平安時代日本史

激動の時代を生きた鴨長明の無常の文学「方丈記」を元大学教員が5分で解説

人生は川の流れのようなもの

次の文は方丈記の冒頭の文章であり、古典の教科書でも必ず出てくる有名な一文です。読んだことがある人も多いでしょう。

ゆく川の流れは絶えずして、しかも、もとの水にあらず。淀みに浮かぶうたかた(水の泡)はかつ消えかつ結びて、久しくとどまりたる例(ためし)なし。世の中にある人と栖(棲家)と、またかくのごとし。

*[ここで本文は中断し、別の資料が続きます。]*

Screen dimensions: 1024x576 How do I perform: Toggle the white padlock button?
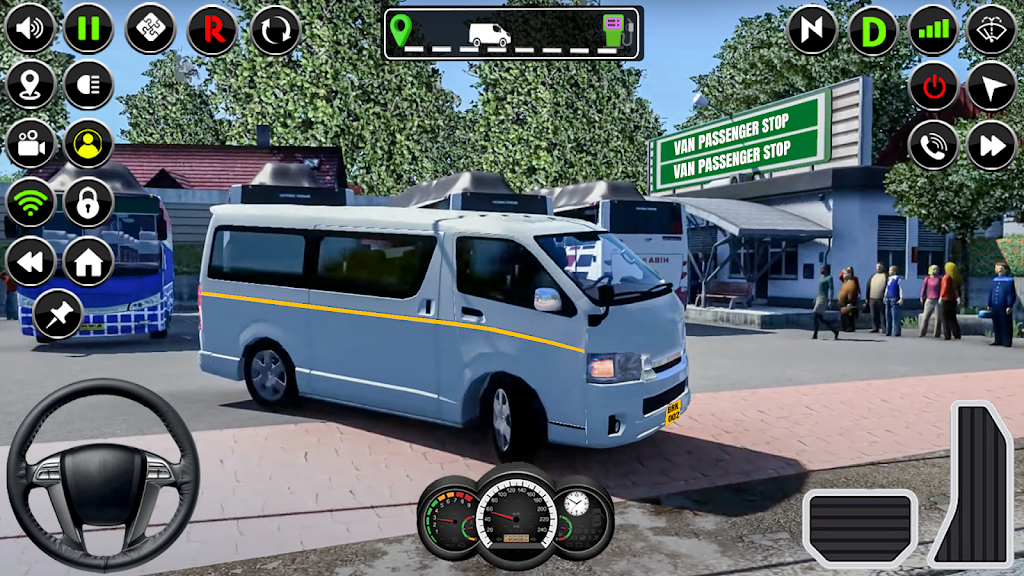point(89,203)
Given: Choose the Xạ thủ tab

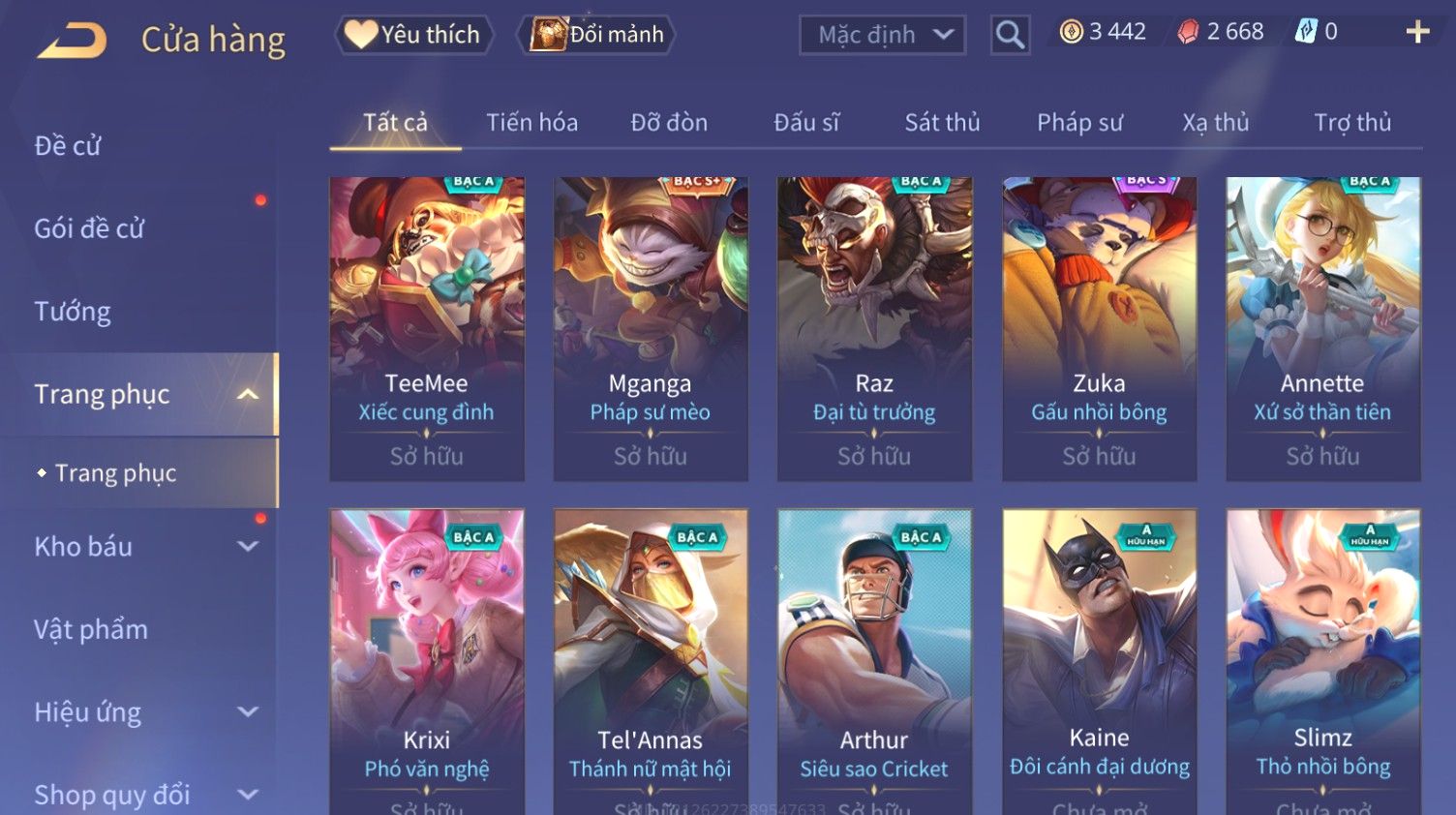Looking at the screenshot, I should coord(1215,123).
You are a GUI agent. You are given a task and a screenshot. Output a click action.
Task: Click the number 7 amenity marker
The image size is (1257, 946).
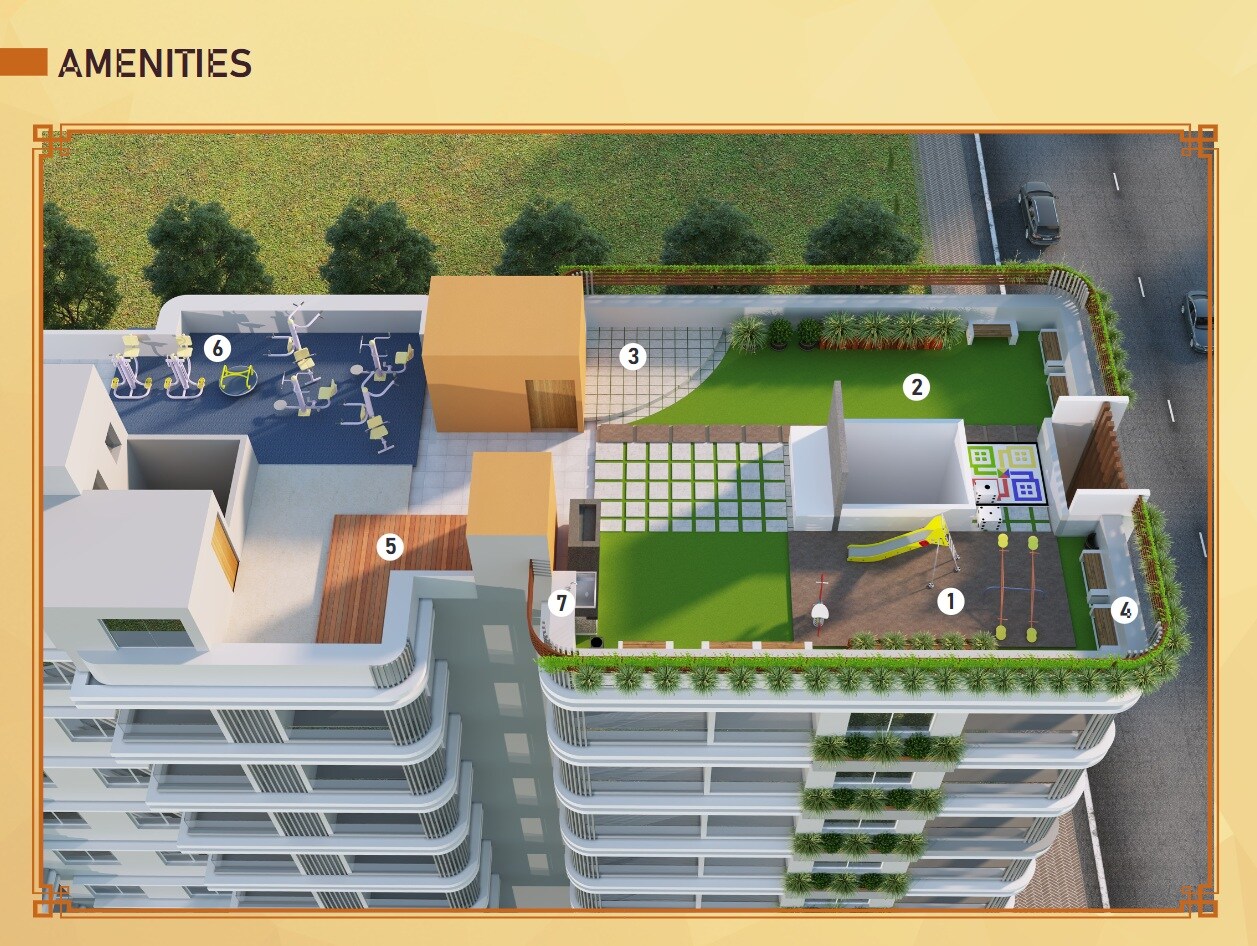561,604
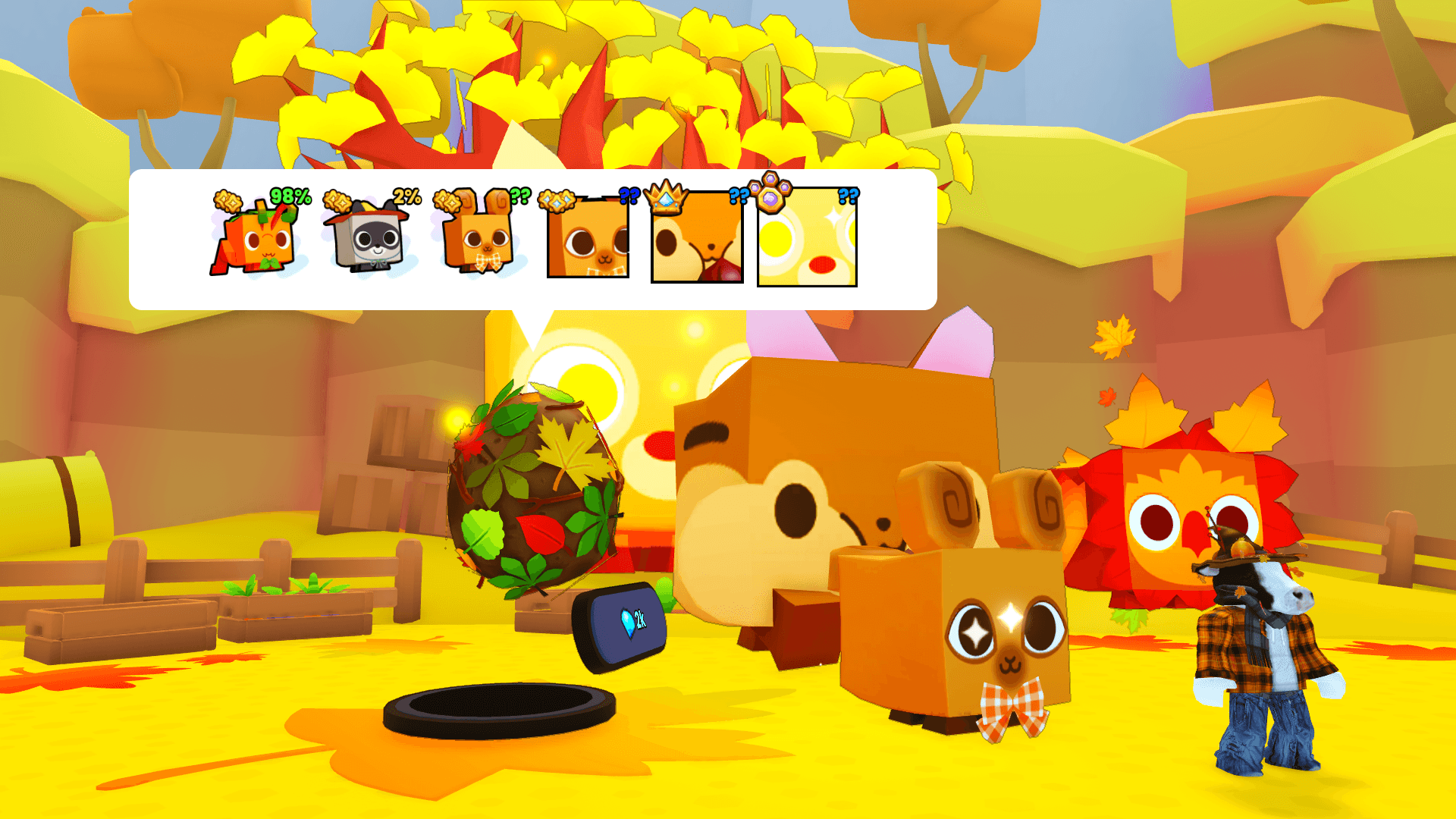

ここで書かれていることは、流れている川は止まることがない。しかも、上流に戻ることもできないということです。あちこちの淀みに浮かんでいる水のあぶくは、消えたりくっついたりして、その場に長くとどまることはできない。そのままの形で留まっているあぶくなんて見たこともない。世の中の人と人の住む家もそのようなものだと長明は言っています。

食えるものを食って、衣は肌を隠せればいい

地震がおこったあと長明は都会に住むことの愚かさに気付きました。豪華な邸宅が、いちどの揺れで瞬く間に壊滅したのを目の当たりにしたからです。さらに飢饉になると贅沢な食事など貴族ですらも手にできませんでした。そこで長明が気が付いたのは次のことでした。

衣は木の葉でも、フジバカマの葉っぱでもいい。肌を隠しさえすれば。木の実や草の葉で命をつなげばいい。山奥では人に出会うこともないから恥ずかしいこともない。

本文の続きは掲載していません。